Questions about using transistors

I am trying to understand exactly how to use transistors in simple circuits. From what I understand, transistors are primarily used for switching and amplification purposes.

I think I kind of understand the switching. Suppose we are talking about an NPN transistor. When a current is input into the base of the transistor this causes the transistor to turn on and will allow current to flow from the emitter to collector. How much current needs to be input to the base before the transistor turns on and will allow current to flow from the emitter to the collector?

For the amplification I am simply confused as to exactly how I would use one to amplify a signal. Suppose I have a signal. Where would I input this signal on the transistor (collector, base, emitter) and where would I get the amplified signal out? How much will it be amplified? Is this given in the data sheets for the specific transistors? Believe it or not I have actually had an electronics course, but I got so caught up in analysing circuits with transistors that I have become pretty confused. If I remember corectly the gain is relted to Beta which, I believe, is specific to each specific transistor so this will have to obtained from the data sheet.

I have been trying to wrap my head around these things by reading several different websites, but many of them seem to talk about how they work on the atomic level (n and p doping, etc) and don’t really seem to describe how I would use one. If anyone has any good websites on this I would be very grateful if you could post it. Thanks for the help guys!

The collector current will be in proportion (the ratio is the Beta) to the base current, Up to the point where the reisistance (load) in the collector circuit limits it. This is called saturation. Used as a linear amplifier you want the transistor about “half-on” with no signal, and then it goes from off to full-on as the signal varies over the input range.

Two rules: The base can’t be the output. The collector can’t be the input. The terminal that is not the input or output serves as the “common” return for both input and output.

If the emitter is used as an input, the collector is the output, the current gain will be 1, (actually (beta-1)/beta=alpha) but the amplifier can still provide an increase in voltage. How much increase depends on the ratio of source to load impedance. This is called common-base configuration.

Next, we can use the base as the input, and the emitter as the output. This is called common-collector, AKA emitter-follower operation. Voltage gain is 1, but large current gain (=beta) is possible. So it is possible to drive a low resistance load from a high resistance source…Significant power gain even if there is no voltage gain.

A more usual case is to use the base as the input, the collector as the output. This can provide current AND voltage gain. The voltage gain is approximatly Load R/SourceR * Beta.

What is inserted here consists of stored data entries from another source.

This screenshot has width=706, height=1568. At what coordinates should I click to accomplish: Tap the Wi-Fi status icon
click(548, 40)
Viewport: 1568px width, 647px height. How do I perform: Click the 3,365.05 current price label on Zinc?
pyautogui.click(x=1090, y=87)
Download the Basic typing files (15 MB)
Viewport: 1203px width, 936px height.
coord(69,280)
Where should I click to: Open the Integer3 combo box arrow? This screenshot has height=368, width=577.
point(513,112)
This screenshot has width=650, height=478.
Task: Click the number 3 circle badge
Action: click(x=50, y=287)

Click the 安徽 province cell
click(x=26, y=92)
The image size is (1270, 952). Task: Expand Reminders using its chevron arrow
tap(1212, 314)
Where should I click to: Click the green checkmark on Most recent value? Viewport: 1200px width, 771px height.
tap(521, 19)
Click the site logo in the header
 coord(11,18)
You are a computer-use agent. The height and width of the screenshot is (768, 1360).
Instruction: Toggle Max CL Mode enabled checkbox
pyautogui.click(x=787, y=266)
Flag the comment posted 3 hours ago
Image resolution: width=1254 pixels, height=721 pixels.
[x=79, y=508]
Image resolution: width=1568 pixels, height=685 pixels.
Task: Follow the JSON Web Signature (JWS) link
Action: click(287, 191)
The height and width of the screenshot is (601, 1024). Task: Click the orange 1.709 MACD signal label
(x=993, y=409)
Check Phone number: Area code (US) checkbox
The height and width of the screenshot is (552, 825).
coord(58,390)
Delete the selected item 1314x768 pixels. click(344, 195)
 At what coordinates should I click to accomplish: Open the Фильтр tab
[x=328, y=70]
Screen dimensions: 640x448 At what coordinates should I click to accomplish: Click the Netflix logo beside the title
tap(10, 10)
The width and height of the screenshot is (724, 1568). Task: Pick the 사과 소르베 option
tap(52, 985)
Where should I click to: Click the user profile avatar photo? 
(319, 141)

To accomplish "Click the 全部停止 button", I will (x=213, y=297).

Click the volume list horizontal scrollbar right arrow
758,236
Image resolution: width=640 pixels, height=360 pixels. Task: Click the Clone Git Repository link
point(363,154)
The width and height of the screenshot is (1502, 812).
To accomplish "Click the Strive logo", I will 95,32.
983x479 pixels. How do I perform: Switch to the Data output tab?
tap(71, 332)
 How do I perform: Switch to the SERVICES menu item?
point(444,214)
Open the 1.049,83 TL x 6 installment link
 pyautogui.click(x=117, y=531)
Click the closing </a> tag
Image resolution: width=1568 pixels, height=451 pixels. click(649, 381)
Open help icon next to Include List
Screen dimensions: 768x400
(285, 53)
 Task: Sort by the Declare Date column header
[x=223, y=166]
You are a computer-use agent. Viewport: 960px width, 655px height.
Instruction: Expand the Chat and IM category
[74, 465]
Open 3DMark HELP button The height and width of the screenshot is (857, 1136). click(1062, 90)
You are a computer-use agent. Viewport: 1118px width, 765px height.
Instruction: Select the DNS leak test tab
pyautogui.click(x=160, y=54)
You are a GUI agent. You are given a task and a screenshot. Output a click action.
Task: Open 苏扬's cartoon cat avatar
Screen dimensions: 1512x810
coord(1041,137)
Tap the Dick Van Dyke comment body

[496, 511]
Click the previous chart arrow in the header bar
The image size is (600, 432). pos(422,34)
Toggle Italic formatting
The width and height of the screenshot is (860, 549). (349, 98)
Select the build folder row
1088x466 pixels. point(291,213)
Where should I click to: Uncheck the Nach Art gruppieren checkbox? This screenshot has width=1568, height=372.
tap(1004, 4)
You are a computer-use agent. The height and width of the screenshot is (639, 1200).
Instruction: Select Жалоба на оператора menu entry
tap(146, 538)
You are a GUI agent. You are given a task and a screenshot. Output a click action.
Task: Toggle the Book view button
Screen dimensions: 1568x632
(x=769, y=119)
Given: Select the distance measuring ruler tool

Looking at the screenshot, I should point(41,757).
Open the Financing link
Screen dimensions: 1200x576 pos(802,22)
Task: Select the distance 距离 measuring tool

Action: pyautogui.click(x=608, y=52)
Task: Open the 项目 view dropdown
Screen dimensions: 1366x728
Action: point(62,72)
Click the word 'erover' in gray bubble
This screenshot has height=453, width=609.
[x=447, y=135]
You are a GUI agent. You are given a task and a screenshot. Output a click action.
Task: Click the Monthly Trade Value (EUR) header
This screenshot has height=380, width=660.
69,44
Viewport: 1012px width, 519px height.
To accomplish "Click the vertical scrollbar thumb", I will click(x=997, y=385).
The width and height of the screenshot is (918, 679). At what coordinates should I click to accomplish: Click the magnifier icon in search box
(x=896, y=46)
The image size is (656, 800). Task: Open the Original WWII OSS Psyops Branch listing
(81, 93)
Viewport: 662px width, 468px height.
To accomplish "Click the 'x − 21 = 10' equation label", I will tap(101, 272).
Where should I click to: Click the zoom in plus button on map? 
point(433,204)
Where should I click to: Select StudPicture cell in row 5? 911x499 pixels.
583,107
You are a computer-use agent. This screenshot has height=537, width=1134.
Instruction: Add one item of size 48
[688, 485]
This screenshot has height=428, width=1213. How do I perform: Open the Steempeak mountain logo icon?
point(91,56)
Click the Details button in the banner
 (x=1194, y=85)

a “real” amplifier will typically operate several stages in cascade, using various configurations. For example, a common emitter stage may drive a common base stage (“cascode” connection, dating to tube days) which then drives a common collector output stage.

Yes, the parameters are given, note that beta typically is very loosly specified. All the parameters vary strongly with temperature. Feedback techniques (AKA degeneration) are used to make the circuit gain insensitive to transistor parameters, and to aid thermal stability. This reduces the gain below the maximum possible.